The great house has been stabilized with a new roof and is being renovated as an administrative center with classrooms and conference rooms to support training and research.
Once the entire farm is planted, Mr. Apfel plans to partner with community members to cooperatively plant an additional 9,850 acres of cane, supplying the local distillers with almost half of their molasses needs.

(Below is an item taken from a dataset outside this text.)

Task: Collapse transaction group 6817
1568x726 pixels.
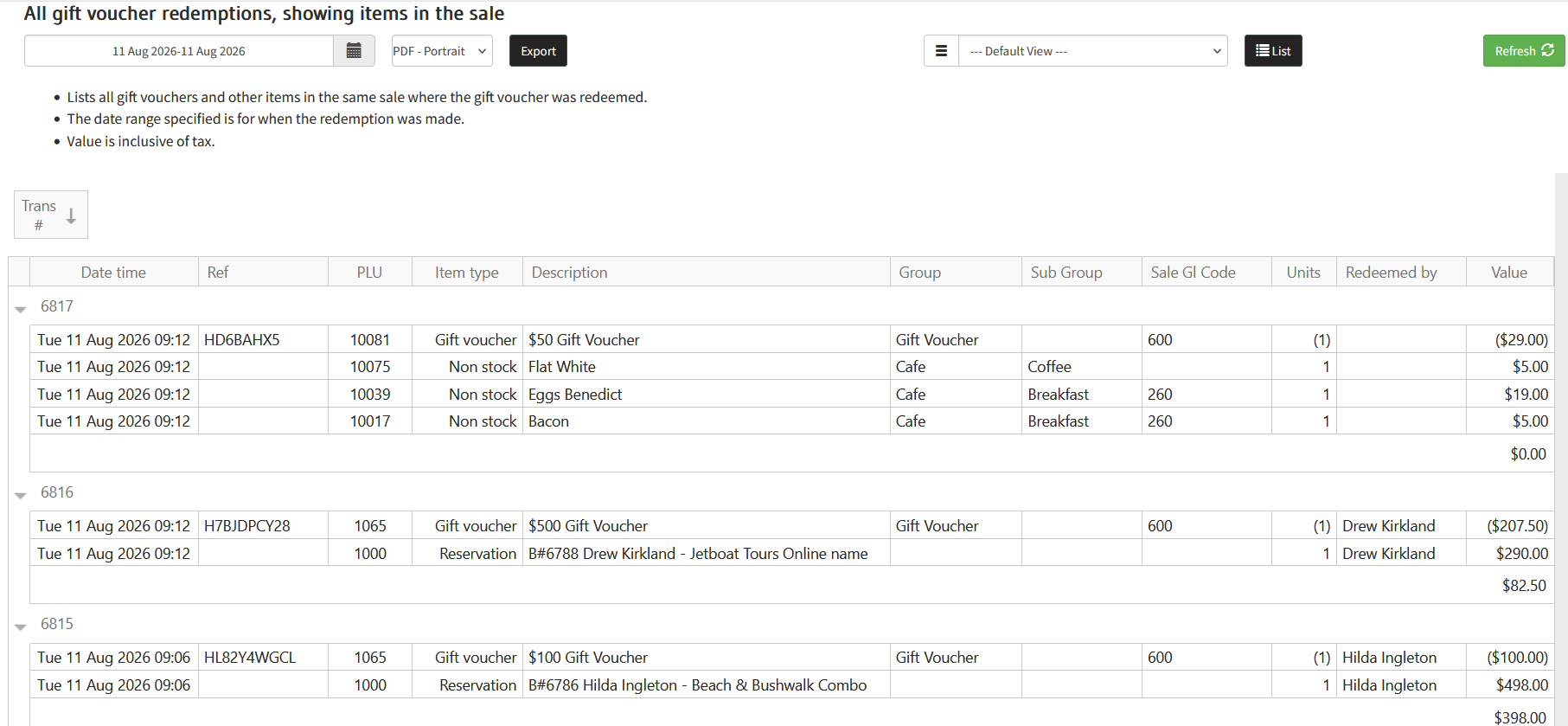Action: [x=21, y=309]
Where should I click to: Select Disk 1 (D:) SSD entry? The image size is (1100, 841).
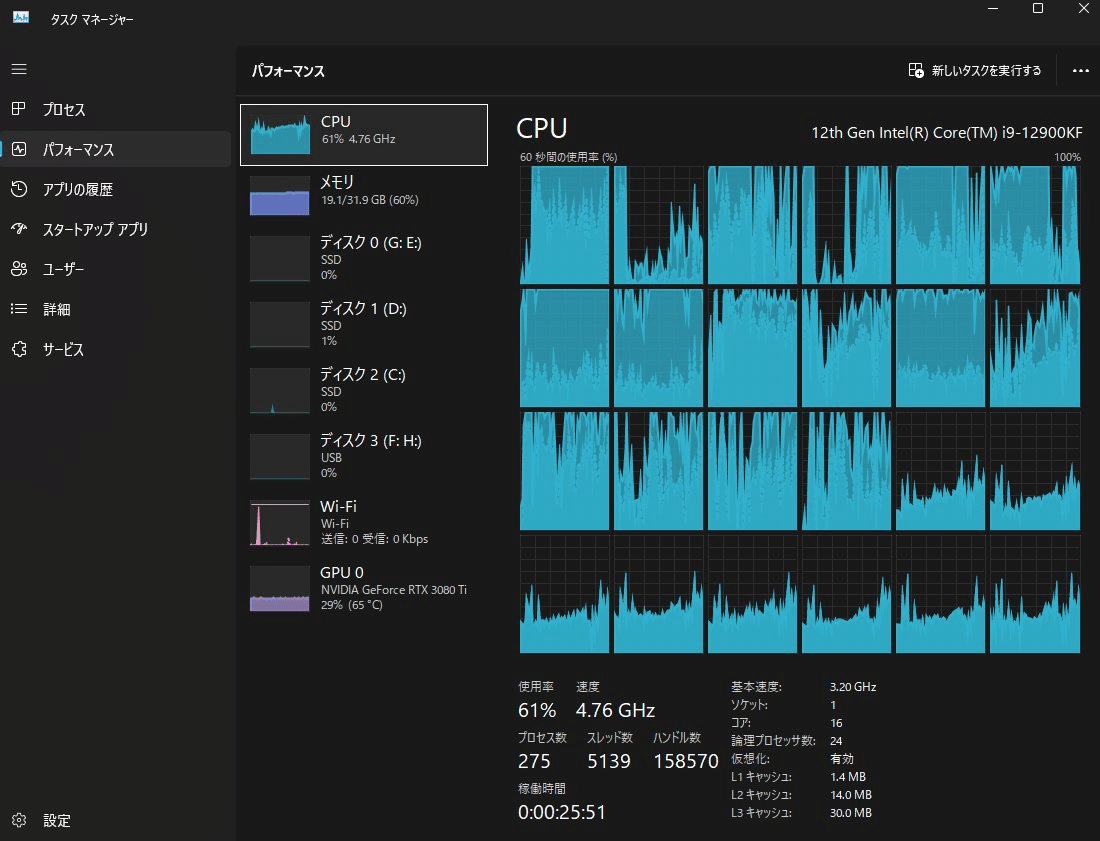364,324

Soon to begin construction, a boutique rum distillery utilizing cane juice will produce premium “rhum agricole” as is done in Martinique and other French Caribbean islands. Visitors will be able to sample farm-made rum in a tasting lounge and tour the entire farm by golf cart, or, possibly, a replica of Prosperity's former small gauge railroad.
Look for more news and help for the Virgin Islands economy to come from this endeavor.
Author S. A. Beach is Secretary for the Society of Virgin Islands Historians and a Raising Cane administrator. Special thanks to the staff of the St. Croix Landmarks Society Library for photos,Mona Lawaetz Roberts,and Michelle Moore for sharing their family history.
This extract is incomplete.